**INSTRUCTION:**
Copy out the listing below line for line, changing nothing.

**DATA FOR THE TASK:**
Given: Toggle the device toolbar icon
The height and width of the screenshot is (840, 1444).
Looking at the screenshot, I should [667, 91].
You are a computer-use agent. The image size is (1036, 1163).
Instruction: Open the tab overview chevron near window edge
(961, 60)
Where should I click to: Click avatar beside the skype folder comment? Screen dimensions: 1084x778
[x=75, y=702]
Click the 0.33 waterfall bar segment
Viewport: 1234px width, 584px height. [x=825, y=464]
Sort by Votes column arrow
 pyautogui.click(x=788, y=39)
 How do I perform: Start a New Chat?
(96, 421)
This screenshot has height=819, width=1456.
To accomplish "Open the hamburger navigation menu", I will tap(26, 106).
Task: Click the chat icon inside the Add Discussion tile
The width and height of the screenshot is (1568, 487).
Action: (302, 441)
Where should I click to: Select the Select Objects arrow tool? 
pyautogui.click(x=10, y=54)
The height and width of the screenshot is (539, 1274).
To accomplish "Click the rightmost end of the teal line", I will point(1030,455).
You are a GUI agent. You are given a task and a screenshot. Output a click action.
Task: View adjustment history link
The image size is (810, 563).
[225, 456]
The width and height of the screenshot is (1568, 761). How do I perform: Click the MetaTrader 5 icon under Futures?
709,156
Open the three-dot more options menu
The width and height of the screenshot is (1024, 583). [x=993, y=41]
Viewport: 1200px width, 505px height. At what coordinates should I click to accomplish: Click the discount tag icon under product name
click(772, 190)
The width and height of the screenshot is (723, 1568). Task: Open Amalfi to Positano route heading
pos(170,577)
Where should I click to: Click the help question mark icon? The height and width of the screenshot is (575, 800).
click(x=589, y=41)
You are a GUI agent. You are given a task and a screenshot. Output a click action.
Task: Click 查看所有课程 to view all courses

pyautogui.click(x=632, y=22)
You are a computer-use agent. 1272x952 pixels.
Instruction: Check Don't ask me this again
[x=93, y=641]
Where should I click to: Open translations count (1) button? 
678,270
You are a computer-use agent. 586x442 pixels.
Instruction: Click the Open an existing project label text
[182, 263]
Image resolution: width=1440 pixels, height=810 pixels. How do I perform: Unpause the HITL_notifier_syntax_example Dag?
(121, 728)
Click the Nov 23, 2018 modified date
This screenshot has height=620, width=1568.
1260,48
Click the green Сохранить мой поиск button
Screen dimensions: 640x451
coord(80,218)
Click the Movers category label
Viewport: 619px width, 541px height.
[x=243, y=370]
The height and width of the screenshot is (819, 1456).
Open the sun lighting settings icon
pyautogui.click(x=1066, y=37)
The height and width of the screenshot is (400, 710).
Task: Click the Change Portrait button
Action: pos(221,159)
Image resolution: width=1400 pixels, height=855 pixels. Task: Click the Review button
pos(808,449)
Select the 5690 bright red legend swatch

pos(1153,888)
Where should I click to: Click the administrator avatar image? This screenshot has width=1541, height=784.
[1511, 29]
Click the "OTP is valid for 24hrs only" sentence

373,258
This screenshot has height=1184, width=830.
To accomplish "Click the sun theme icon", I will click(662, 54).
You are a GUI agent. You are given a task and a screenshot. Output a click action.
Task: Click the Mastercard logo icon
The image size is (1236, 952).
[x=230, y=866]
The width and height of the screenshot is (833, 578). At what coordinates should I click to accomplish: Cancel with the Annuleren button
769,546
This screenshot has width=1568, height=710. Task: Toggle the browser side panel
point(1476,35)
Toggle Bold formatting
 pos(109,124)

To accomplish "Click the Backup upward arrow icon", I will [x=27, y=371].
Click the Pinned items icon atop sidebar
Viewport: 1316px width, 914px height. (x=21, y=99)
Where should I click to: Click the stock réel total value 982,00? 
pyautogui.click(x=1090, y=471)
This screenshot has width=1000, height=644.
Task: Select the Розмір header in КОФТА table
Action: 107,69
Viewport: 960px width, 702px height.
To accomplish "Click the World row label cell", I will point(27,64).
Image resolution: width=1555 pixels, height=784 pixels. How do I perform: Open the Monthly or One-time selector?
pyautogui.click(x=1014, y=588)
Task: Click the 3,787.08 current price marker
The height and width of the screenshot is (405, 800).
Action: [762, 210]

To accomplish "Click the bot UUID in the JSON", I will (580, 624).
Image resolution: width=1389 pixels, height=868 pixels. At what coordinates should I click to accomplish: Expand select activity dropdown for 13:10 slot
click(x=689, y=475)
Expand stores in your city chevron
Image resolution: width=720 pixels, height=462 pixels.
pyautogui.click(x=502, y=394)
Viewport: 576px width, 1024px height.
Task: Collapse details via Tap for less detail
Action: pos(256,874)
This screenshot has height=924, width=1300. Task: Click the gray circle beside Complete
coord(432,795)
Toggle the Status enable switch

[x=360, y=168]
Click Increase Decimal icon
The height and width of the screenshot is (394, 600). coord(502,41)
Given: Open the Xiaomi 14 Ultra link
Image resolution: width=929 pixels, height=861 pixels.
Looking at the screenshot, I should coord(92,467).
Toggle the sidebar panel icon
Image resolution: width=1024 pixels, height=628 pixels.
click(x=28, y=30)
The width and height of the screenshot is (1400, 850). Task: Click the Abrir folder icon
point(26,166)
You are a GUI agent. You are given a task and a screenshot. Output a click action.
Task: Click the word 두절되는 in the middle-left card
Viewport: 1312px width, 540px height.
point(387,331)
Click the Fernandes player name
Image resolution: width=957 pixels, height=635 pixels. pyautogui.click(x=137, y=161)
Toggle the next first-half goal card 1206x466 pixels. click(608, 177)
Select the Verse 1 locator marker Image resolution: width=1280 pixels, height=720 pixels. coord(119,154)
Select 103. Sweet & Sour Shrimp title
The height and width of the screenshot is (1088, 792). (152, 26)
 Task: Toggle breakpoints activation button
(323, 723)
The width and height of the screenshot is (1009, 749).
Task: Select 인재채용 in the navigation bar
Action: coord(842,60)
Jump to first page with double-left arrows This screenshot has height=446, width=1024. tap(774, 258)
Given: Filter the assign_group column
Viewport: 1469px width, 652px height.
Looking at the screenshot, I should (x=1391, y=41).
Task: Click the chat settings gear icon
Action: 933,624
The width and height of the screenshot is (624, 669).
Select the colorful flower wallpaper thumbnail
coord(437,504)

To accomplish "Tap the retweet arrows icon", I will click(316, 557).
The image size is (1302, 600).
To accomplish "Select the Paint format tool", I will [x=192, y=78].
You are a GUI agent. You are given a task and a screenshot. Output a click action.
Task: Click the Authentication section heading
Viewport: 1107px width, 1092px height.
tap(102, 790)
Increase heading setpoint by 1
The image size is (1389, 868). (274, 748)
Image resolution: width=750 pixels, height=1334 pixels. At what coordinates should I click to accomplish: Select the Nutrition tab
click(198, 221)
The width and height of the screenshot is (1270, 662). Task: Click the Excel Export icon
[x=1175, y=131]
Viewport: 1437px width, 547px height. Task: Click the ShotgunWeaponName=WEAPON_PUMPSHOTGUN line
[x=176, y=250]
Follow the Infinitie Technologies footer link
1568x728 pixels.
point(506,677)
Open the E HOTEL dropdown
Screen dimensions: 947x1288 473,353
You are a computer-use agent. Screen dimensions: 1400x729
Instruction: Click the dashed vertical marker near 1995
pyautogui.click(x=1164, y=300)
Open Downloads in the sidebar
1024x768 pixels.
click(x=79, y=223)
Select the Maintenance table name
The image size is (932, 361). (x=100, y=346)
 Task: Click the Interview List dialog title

**RESPONSE TO THIS EXERCISE:**
Given: Toggle the device toolbar icon
The height and width of the screenshot is (840, 1444).
Looking at the screenshot, I should [667, 91].
You are a computer-use agent. The image size is (1036, 1163).
Instruction: Open the tab overview chevron near window edge
(961, 60)
Where should I click to: Click avatar beside the skype folder comment? Screen dimensions: 1084x778
[x=75, y=702]
Click the 0.33 waterfall bar segment
Viewport: 1234px width, 584px height. [x=825, y=464]
Sort by Votes column arrow
 pyautogui.click(x=788, y=39)
 How do I perform: Start a New Chat?
(96, 421)
This screenshot has height=819, width=1456.
To accomplish "Open the hamburger navigation menu", I will tap(26, 106).
Task: Click the chat icon inside the Add Discussion tile
The width and height of the screenshot is (1568, 487).
Action: (302, 441)
Where should I click to: Select the Select Objects arrow tool? 
pyautogui.click(x=10, y=54)
The height and width of the screenshot is (539, 1274).
To accomplish "Click the rightmost end of the teal line", I will point(1030,455).
You are a GUI agent. You are given a task and a screenshot. Output a click action.
Task: View adjustment history link
The image size is (810, 563).
[225, 456]
The width and height of the screenshot is (1568, 761). How do I perform: Click the MetaTrader 5 icon under Futures?
709,156
Open the three-dot more options menu
The width and height of the screenshot is (1024, 583). [x=993, y=41]
Viewport: 1200px width, 505px height. At what coordinates should I click to accomplish: Click the discount tag icon under product name
click(772, 190)
The width and height of the screenshot is (723, 1568). Task: Open Amalfi to Positano route heading
pos(170,577)
Where should I click to: Click the help question mark icon? The height and width of the screenshot is (575, 800).
click(x=589, y=41)
You are a GUI agent. You are given a task and a screenshot. Output a click action.
Task: Click 查看所有课程 to view all courses

pyautogui.click(x=632, y=22)
You are a computer-use agent. 1272x952 pixels.
Instruction: Check Don't ask me this again
[x=93, y=641]
Where should I click to: Open translations count (1) button? 
678,270
You are a computer-use agent. 586x442 pixels.
Instruction: Click the Open an existing project label text
[182, 263]
Image resolution: width=1440 pixels, height=810 pixels. How do I perform: Unpause the HITL_notifier_syntax_example Dag?
(121, 728)
Click the Nov 23, 2018 modified date
This screenshot has height=620, width=1568.
1260,48
Click the green Сохранить мой поиск button
Screen dimensions: 640x451
coord(80,218)
Click the Movers category label
Viewport: 619px width, 541px height.
[x=243, y=370]
The height and width of the screenshot is (819, 1456).
Open the sun lighting settings icon
pyautogui.click(x=1066, y=37)
The height and width of the screenshot is (400, 710).
Task: Click the Change Portrait button
Action: pos(221,159)
Image resolution: width=1400 pixels, height=855 pixels. Task: Click the Review button
pos(808,449)
Select the 5690 bright red legend swatch

pos(1153,888)
Where should I click to: Click the administrator avatar image? This screenshot has width=1541, height=784.
[1511, 29]
Click the "OTP is valid for 24hrs only" sentence

373,258
This screenshot has height=1184, width=830.
To accomplish "Click the sun theme icon", I will click(662, 54).
You are a GUI agent. You are given a task and a screenshot. Output a click action.
Task: Click the Mastercard logo icon
The image size is (1236, 952).
[x=230, y=866]
The width and height of the screenshot is (833, 578). At what coordinates should I click to accomplish: Cancel with the Annuleren button
769,546
This screenshot has width=1568, height=710. Task: Toggle the browser side panel
point(1476,35)
Toggle Bold formatting
 pos(109,124)

To accomplish "Click the Backup upward arrow icon", I will [x=27, y=371].
Click the Pinned items icon atop sidebar
Viewport: 1316px width, 914px height. (x=21, y=99)
Where should I click to: Click the stock réel total value 982,00? 
pyautogui.click(x=1090, y=471)
This screenshot has width=1000, height=644.
Task: Select the Розмір header in КОФТА table
Action: 107,69
Viewport: 960px width, 702px height.
To accomplish "Click the World row label cell", I will point(27,64).
Image resolution: width=1555 pixels, height=784 pixels. How do I perform: Open the Monthly or One-time selector?
pyautogui.click(x=1014, y=588)
Task: Click the 3,787.08 current price marker
The height and width of the screenshot is (405, 800).
Action: [762, 210]

To accomplish "Click the bot UUID in the JSON", I will (580, 624).
Image resolution: width=1389 pixels, height=868 pixels. At what coordinates should I click to accomplish: Expand select activity dropdown for 13:10 slot
click(x=689, y=475)
Expand stores in your city chevron
Image resolution: width=720 pixels, height=462 pixels.
pyautogui.click(x=502, y=394)
Viewport: 576px width, 1024px height.
Task: Collapse details via Tap for less detail
Action: pos(256,874)
This screenshot has height=924, width=1300. Task: Click the gray circle beside Complete
coord(432,795)
Toggle the Status enable switch

[x=360, y=168]
Click Increase Decimal icon
The height and width of the screenshot is (394, 600). coord(502,41)
Given: Open the Xiaomi 14 Ultra link
Image resolution: width=929 pixels, height=861 pixels.
Looking at the screenshot, I should coord(92,467).
Toggle the sidebar panel icon
Image resolution: width=1024 pixels, height=628 pixels.
click(x=28, y=30)
The width and height of the screenshot is (1400, 850). Task: Click the Abrir folder icon
point(26,166)
You are a GUI agent. You are given a task and a screenshot. Output a click action.
Task: Click the word 두절되는 in the middle-left card
Viewport: 1312px width, 540px height.
point(387,331)
Click the Fernandes player name
Image resolution: width=957 pixels, height=635 pixels. pyautogui.click(x=137, y=161)
Toggle the next first-half goal card 1206x466 pixels. click(608, 177)
Select the Verse 1 locator marker Image resolution: width=1280 pixels, height=720 pixels. coord(119,154)
Select 103. Sweet & Sour Shrimp title
The height and width of the screenshot is (1088, 792). (152, 26)
 Task: Toggle breakpoints activation button
(323, 723)
The width and height of the screenshot is (1009, 749).
Task: Select 인재채용 in the navigation bar
Action: coord(842,60)
Jump to first page with double-left arrows This screenshot has height=446, width=1024. tap(774, 258)
Given: Filter the assign_group column
Viewport: 1469px width, 652px height.
Looking at the screenshot, I should (x=1391, y=41).
Task: Click the chat settings gear icon
Action: 933,624
The width and height of the screenshot is (624, 669).
Select the colorful flower wallpaper thumbnail
coord(437,504)

To accomplish "Tap the retweet arrows icon", I will click(316, 557).
The image size is (1302, 600).
To accomplish "Select the Paint format tool", I will [x=192, y=78].
You are a GUI agent. You are given a task and a screenshot. Output a click action.
Task: Click the Authentication section heading
Viewport: 1107px width, 1092px height.
tap(102, 790)
Increase heading setpoint by 1
The image size is (1389, 868). (274, 748)
Image resolution: width=750 pixels, height=1334 pixels. At what coordinates should I click to accomplish: Select the Nutrition tab
click(198, 221)
The width and height of the screenshot is (1270, 662). Task: Click the Excel Export icon
[x=1175, y=131]
Viewport: 1437px width, 547px height. Task: Click the ShotgunWeaponName=WEAPON_PUMPSHOTGUN line
[x=176, y=250]
Follow the Infinitie Technologies footer link
1568x728 pixels.
point(506,677)
Open the E HOTEL dropdown
Screen dimensions: 947x1288 473,353
You are a computer-use agent. Screen dimensions: 1400x729
Instruction: Click the dashed vertical marker near 1995
pyautogui.click(x=1164, y=300)
Open Downloads in the sidebar
1024x768 pixels.
click(x=79, y=223)
Select the Maintenance table name
The image size is (932, 361). (x=100, y=346)
 Task: Click the Interview List dialog title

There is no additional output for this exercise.